NERC-CEH / plankton_ml

A project for image processing and analysis pipelines for plankton sampling
GNU General Public License v3.0
0 stars 1 forks source link

Confusion about the use of dask/xarray in this project #25

Closed jmarshrossney closed 3 weeks ago

jmarshrossney commented 2 months ago

I am somewhat aware of the 'headline' uses of dask and xarray but have never used them myself, so forgive me for being a little confused.

First, I think I'm correct in saying that at present there is nothing implemented that would suffer at all from using pandas/numpy instead. So my simple mind is thinking why not just use the simpler tools up until the point where they are no longer enough.

I note that the majority of current dask/xarray use originates from using intake-xarray to load the data, which in turn comes from scivision, so I don't know if that's the only reason it's there or if I'm just not understanding what the near future looks like and how dask/xarray will help.

So I have some questions related to xarray...

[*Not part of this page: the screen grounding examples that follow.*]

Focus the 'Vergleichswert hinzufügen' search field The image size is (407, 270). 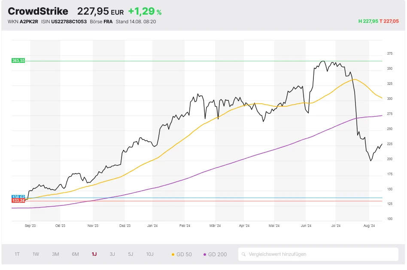tap(320, 254)
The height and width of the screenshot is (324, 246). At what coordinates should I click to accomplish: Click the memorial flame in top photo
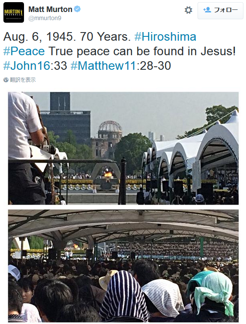[x=108, y=174]
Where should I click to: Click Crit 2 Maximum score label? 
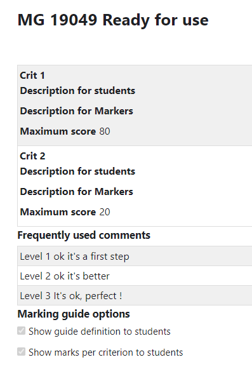[58, 212]
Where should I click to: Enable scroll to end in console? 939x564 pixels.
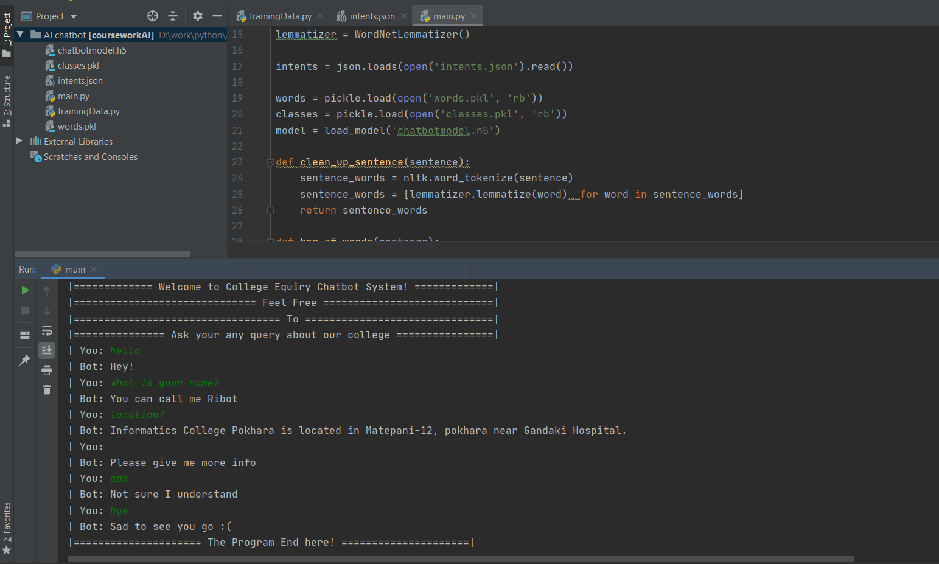tap(47, 350)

  1. Is the idea to include useful metadata in the .tif files?
  2. If 1 is correct, is this the main reason to use xarray so that metadata can be 'carried around' with the image?
  3. If 2 is correct, is this actually useful to us? Can we not just construct a pytorch Dataset that serves the same purpose?
  4. If 1 is incorrect, what other reasons are there to use xarray?

and related to dask...

  1. Is the idea to eventually lazily load a large dataset of images from the s3 bucket using dask?
  2. If 5 is correct, what is the context in which we would do this?
  3. If 5 is correct, are we sure that's doable given that images are all different sizes?
  4. If the answer to 6 is 'training', do we have any idea of the scale of dataset we are looking at? My naive guess would be that downloading batches from the remote storage at computation time is going to be a bottleneck that we would only tolerate if we physically couldn't fit the dataset into local memory.
  5. If the answer to 6 is 'evaluation', wouldn't eventual users be evaluating images individually or in small batches? In which case how does dask help?

To be clear I would expect dask/xarray to potentially make life much simpler down the line, I just want to get up to speed with others in understanding precisely how.

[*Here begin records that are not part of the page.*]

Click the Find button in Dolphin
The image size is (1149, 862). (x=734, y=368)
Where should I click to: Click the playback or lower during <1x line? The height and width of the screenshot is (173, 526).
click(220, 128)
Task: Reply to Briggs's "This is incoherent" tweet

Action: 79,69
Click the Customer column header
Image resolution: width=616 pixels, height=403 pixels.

@mattjbr123 your wisdom would be very gratefully received!

metazool commented 1 month ago

It's a good series of questions to which i only have under-articulated answers!

The inclusion of dask/xarray comes via intake, which is part of the same ecosystem (and all came through scivision's integration with intake-xarray). We're not making use of dask/xarray in a way that would gain the benefits (e.g. by spreading around the image preprocessing across a dask cluster to really scale it up) - you're right to call it as adding surplus complexity

And also spot on about arbitrary image sizes meaning that we're passing them through the model one at a time, not in batches. (I don't think they're completely arbitrary, but a small set of sizes - but i'm not certain - this starts to veer into project/dataset specific needs again, if we're trying to take a radical approach to prioritising any technical work by its reuse value)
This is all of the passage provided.